Queue all work not on the critical path to a job queueing system so the critical path remains unblocked. Work is then load balanced across a cluster and completed as resources permit. The more sharded your architecture is the more work can be done in parallel which minimizes total throughput time. This approach makes it much easier to bound response latencies as features scale.

Queues Give You Lots of New Knobs to Play With

As features are added data consumers multiply, so throwing a new task into a sequential process has a good chance of blowing latencies. Queueing gives much more control and flexibility over the performance of a system. With queues some advanced strategies you have at your disposal are:

Horizontal scaling. Add more processing resources to do more work in parallel.

Priority order processing. Paying customers, can be processed first, for example. Take measures to avoid starvation.

Aggregation. Work sitting on the same queue for the same user can be aggregated together so it can be processed as a batch.

Work canceling. A request later in the queue can cancel work earlier in the queue. These can just be dropped.

CPU limitting. When jobs have unbounded CPU time it destroys the latency for other jobs sitting in the queue. Bounding CPU limits on jobs evens out latency for everyone.

Low priority work dropping. Under load low priority jobs can be dropped. Just make you have background sweep processes that catch work that should have been done and redoes it.

Admission control. Under load clients can be told about when to retry. This is the best form of flow control, end-to-end flow with the client. We want to push back on work as high up the stack as we can. Stop the client from pushing work to you and you've accomplished something. Just having blind retries and timeouts puts immense pressure on the whole system. These ideas have been employed in embedded real-time systems forever and now it seems they'll move into web services as well.

What Can You do with Your Queue?

The options are endless, but here are some uses I found out in the wild:

Backfill jobs. Backfill is what Flickr calls asynchronous job that: alter database tables in preparation for a new feature; fix existing features; or other operation that touch a lot of accounts, photos, or groups. For example, a sharding approach means related data is spread through many different shards. To delete a user account would require visiting each shard to delete that users data. Each of those deletes would be queued to they could be done in parallel. Now lets say a bug prevented some of the user data from deleting. After the bug was fixed the user data for all the impacted user accounts would have to be scheduled to be deleted again.

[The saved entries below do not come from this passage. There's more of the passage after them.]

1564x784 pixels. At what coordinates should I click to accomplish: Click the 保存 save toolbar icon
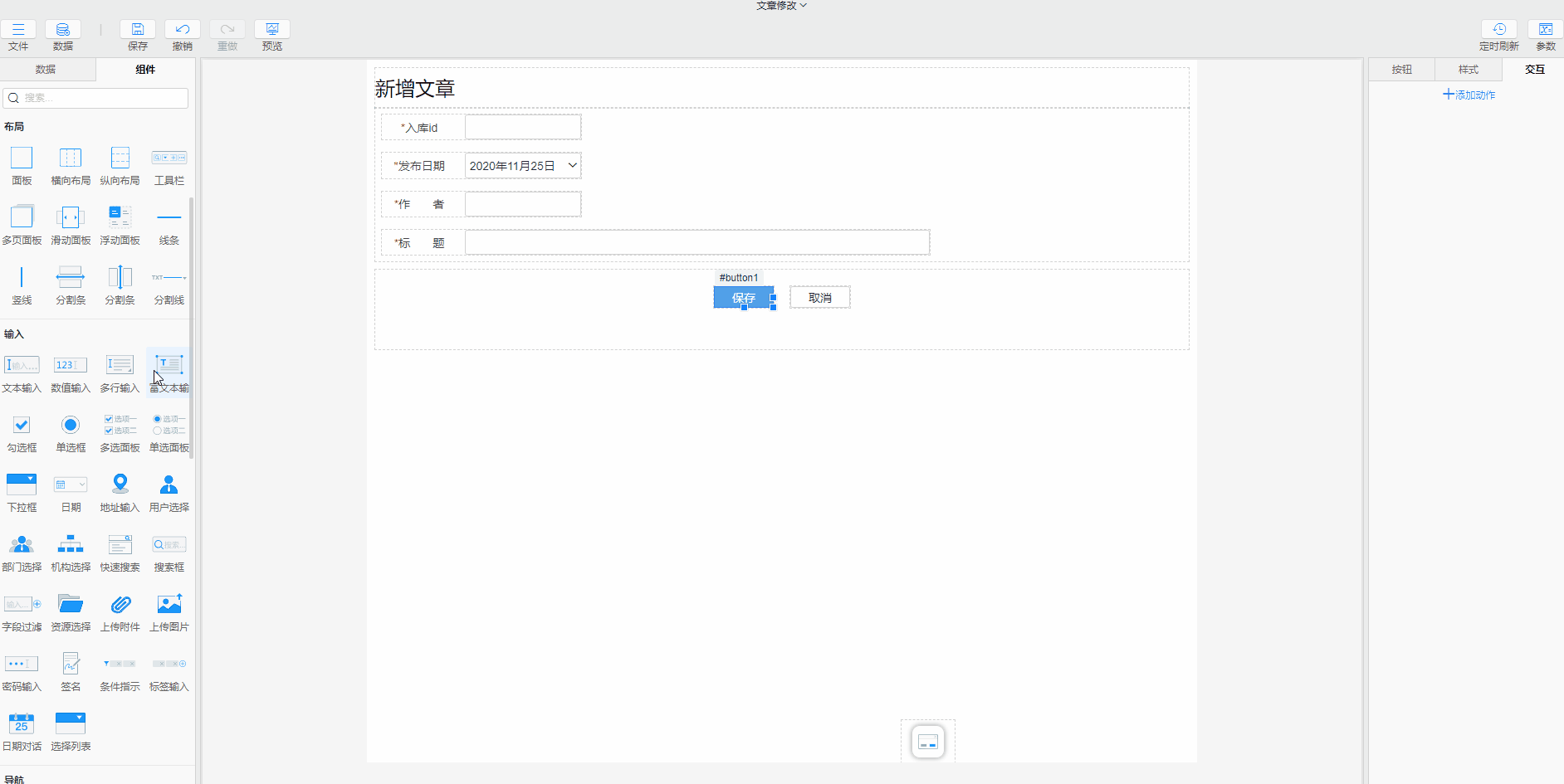coord(138,30)
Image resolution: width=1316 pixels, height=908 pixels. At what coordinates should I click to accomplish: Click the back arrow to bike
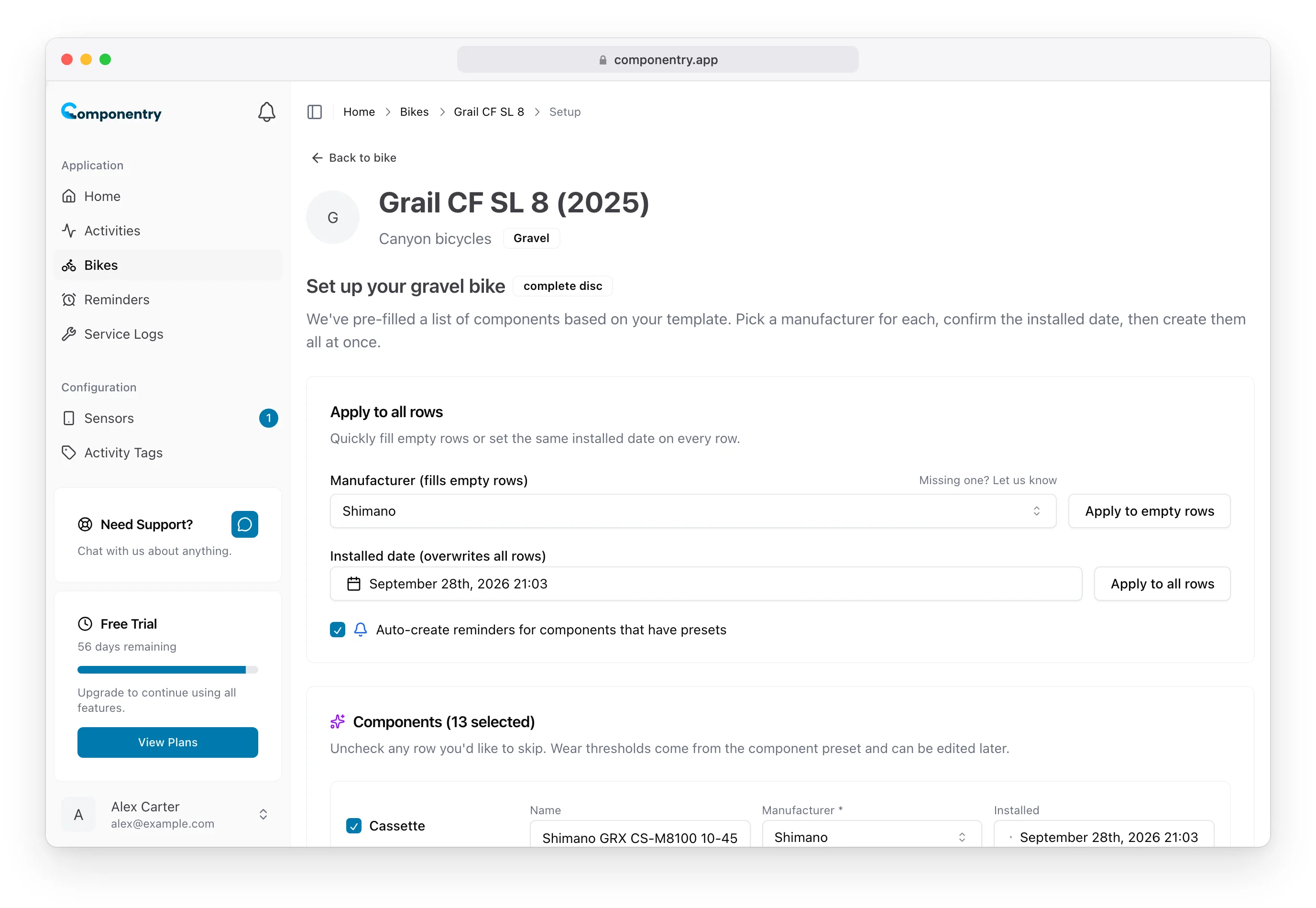tap(318, 157)
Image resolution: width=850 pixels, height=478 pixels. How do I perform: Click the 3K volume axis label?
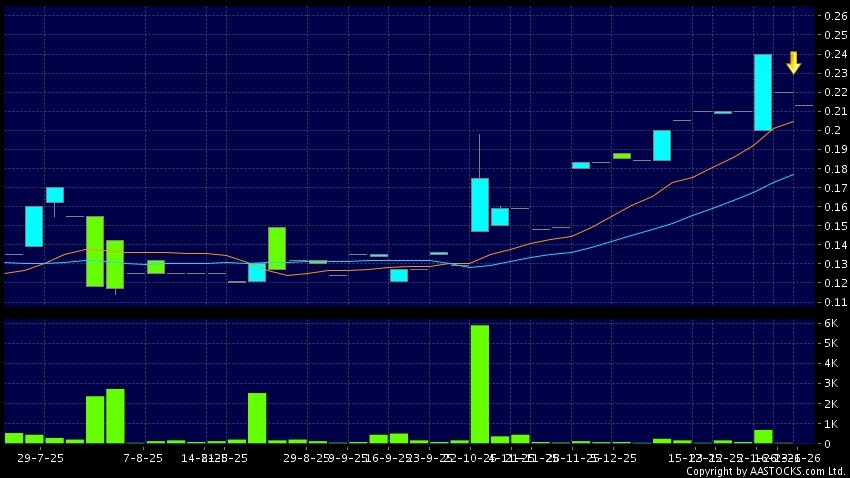pyautogui.click(x=831, y=383)
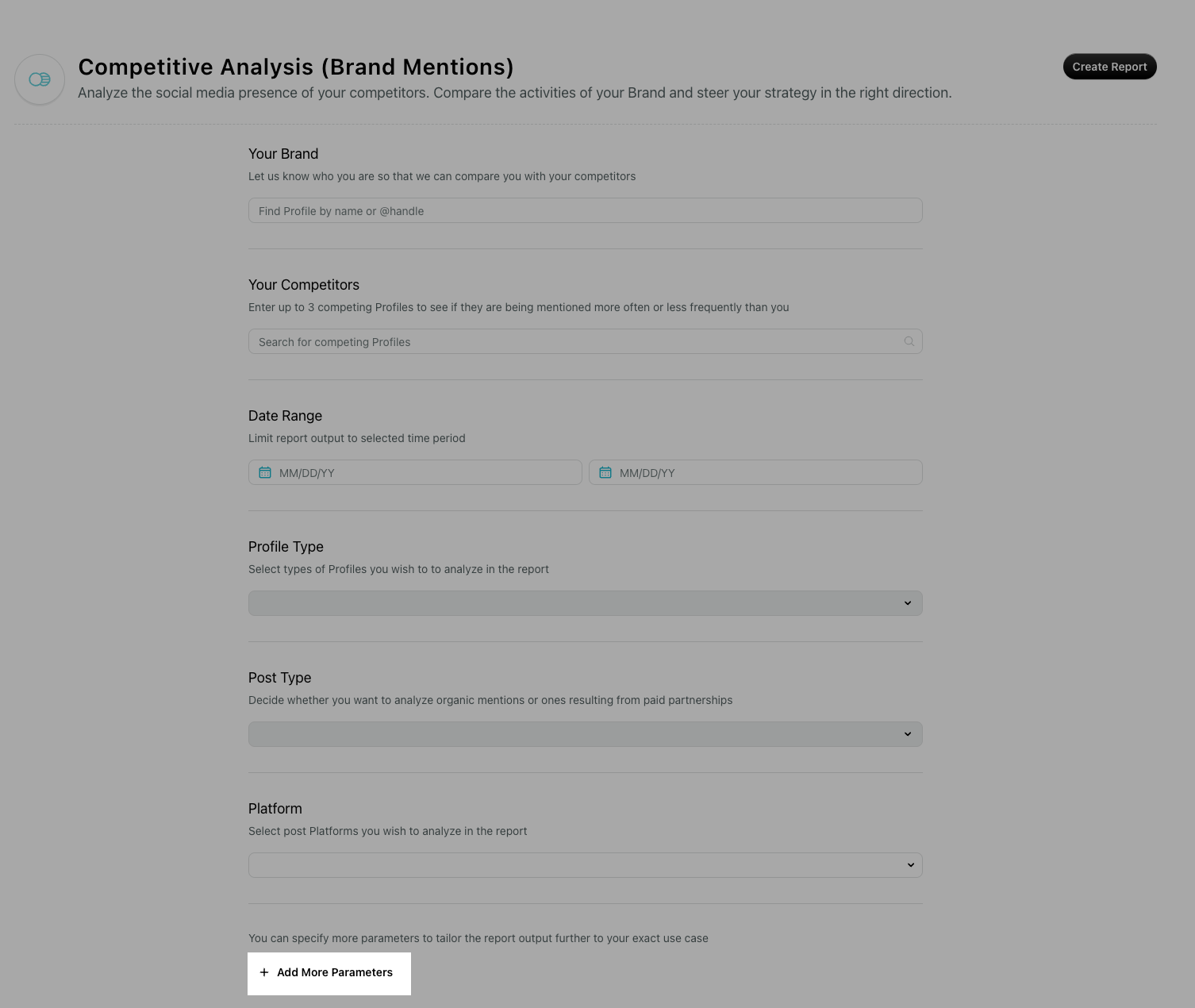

Low latency funciton call router.

Scatter/gather calls in paralellel.

Defer expensive library calls.

Parellize database queries.

Job queue system for a cluster. Efficiently use all your pool of CPU power.

Sending scheduled mail merged emails.

Creating guest hosts

Put heavy code on backend instead of the web server.

Call a cron script to update topic hits and popular article hits.

Clean useless data from database because it's outdated.

Resize photos.

Run daily reports.

Update search indexes.

Speed up batch jobs by running them in parallel.

SpamAssassin spamtraps.

Queuing Implies an Event Driven State Machine Based Client Architecture

Moving to queuing has architecture implications. The client and server are nolonger connected in a direct request-response sort of way. Instead, the server continually sends events to clients. The client is event driven instead of request-response driven. Internally clients often simulates the reqest-response model even though Ajax is asynchronous. It might be better to drop the request-response illusion and just make the client an event driven state machine. An event can come from a request, or from asynchronous jobs, or events can be generated by others performing activities that a client should see. Each client has an event channel that the system puts events on for a client to consume. The client is responspible for making sense of the event in its current context and is capable of handling any event regardless of its original source.